In 1911, following the Japanese colonization of Korea, the Dohwaseo Bureau of Painting was dissolved. Then Yun Yeong-ki (1833-?) established the Gyeongseong Seohwa Misul-won 경성 서화 미술원 (Seoul Calligraphy and Fine Arts School).  The name of this school was the first use of the term 'misul' for fine arts in Korea. Leading members of the faculty were An Jung-sik and Jo Seok-jin (1853-1920).

Among the alumni of the Seohwa Misul-won were Kim Eun-ho 김은호 (1892-1979), Yi Sang-beom (1897-1972), No Su-hyeon (1899-1980), Park Seung-mu (1893-1980), Choi Wu-seok (1899-1965), all important figures in Korean modern Art.
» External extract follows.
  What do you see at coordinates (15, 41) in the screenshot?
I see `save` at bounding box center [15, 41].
In 1918, An Jung-sik organized the Seohwa Hyeobhoe 서화협회 (Association of Painting and Writing Artists). At his death, An was succeeded as president of the association by Jo Seok-jin.
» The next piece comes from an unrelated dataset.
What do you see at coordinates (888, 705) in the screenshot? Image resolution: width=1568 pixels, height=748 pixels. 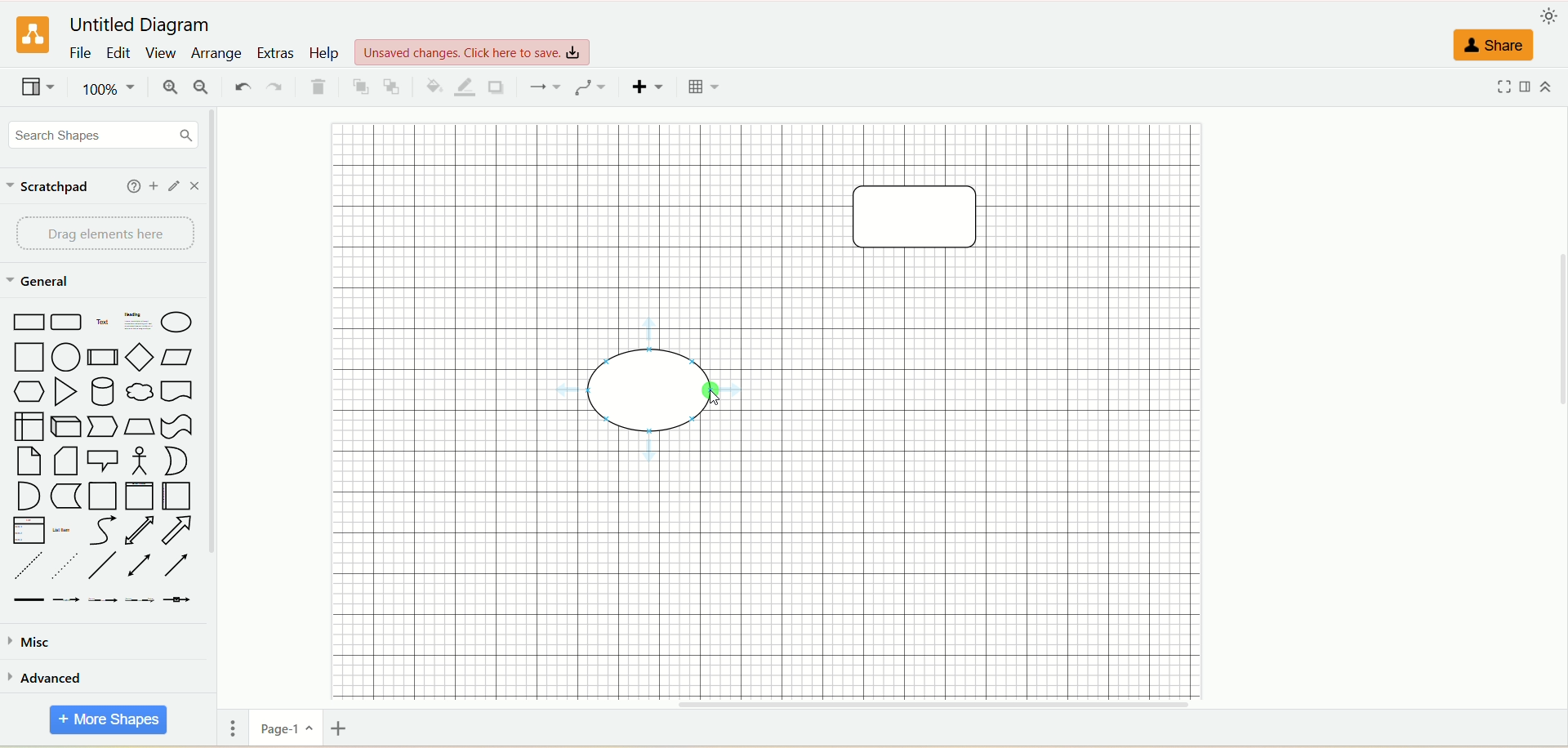 I see `horizontal scroll bar` at bounding box center [888, 705].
The annual exhibitions held from 1913 by the Seohwa Misul-won (and thereafter by the Seohwa Hyeobhoe) were a leading event in the Korean Fine Art sphere. For this reason, the occupying Government-General organised a concurrent event (Joseon Art Exhibitions) from 1922 onwards, before closing the Seohwa Misul-won Exhibitions in 1936.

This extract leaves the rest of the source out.